Effects of depression depth (ZT), lake surface elevation (ES), catchment area:lake surface area (AT:AO), trophic status, and surficial geology on sediment burial rates in small Western Boreal Plain lakes were assessed using content and chronology of cores from a relatively large and small lake on each of moraine (M), glaciofluvial (GF), and glaciolacustrine (GL) deposits. Aquatic and terrestrial plant and sediment carbon:nitrogen (C:N) suggested most buried C was aquatic. The rate of long-term total C burial averaged 31 g·m–2·year–1 (range: 0–84 g·m–2·year–1); this was recently 79 g·m–2·year–1 (range: 40–180 g·m–2·year–1) (higher and more variable rates than previously reported for Boreal lakes).

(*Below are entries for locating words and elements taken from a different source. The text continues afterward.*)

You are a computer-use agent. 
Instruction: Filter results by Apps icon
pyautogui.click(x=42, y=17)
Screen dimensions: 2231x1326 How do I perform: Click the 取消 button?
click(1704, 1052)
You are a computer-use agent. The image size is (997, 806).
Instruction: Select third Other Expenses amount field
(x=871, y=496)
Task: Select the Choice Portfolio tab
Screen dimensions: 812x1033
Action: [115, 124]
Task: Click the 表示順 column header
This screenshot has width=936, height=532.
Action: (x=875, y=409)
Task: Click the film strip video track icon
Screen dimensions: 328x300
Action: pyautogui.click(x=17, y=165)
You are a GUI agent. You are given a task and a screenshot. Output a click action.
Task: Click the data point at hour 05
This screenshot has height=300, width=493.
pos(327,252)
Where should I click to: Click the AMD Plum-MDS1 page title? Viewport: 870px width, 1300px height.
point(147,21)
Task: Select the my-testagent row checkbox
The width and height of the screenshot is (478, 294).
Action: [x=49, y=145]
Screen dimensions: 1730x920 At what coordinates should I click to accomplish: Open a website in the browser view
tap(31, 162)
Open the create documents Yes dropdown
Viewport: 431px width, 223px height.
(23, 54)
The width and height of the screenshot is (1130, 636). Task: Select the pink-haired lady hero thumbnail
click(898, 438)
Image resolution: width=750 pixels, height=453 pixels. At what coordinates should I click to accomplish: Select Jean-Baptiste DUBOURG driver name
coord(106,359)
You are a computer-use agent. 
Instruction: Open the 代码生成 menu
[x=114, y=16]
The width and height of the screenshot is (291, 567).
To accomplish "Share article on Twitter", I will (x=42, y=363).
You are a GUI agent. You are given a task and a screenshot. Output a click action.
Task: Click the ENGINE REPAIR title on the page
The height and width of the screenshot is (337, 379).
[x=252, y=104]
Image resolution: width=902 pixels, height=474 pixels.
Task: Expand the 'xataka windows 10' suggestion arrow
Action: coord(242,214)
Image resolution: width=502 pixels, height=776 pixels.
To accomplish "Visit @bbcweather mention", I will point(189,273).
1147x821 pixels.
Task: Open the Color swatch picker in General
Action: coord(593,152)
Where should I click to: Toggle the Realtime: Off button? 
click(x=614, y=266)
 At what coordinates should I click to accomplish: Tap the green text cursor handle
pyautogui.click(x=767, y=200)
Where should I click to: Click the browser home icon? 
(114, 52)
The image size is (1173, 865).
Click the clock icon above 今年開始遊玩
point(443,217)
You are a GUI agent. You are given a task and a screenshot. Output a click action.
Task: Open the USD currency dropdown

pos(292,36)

Long-term C accrual rate and sediment depth increased with increasing ZT. In each landform, a relatively low base elevation (EB = ES – ZT) lake began accumulating sediment thousands of years before a high EB lake. GF depressions were deeper and had accrued more C·m–2 (and infilled) faster than M and GL lakes; a large GF lake had no organic sediment, perhaps because of large groundwater inputs. Increasing AT:AO corresponded with increasing C accrual rates where precipitation and evaporation dominated (surface runoff infrequent) (M and GL) but not where groundwater dominated (GF lakes) lake water budgets, illustrating the importance of landform and depression characteristics in regionalizing lake-C burial estimates.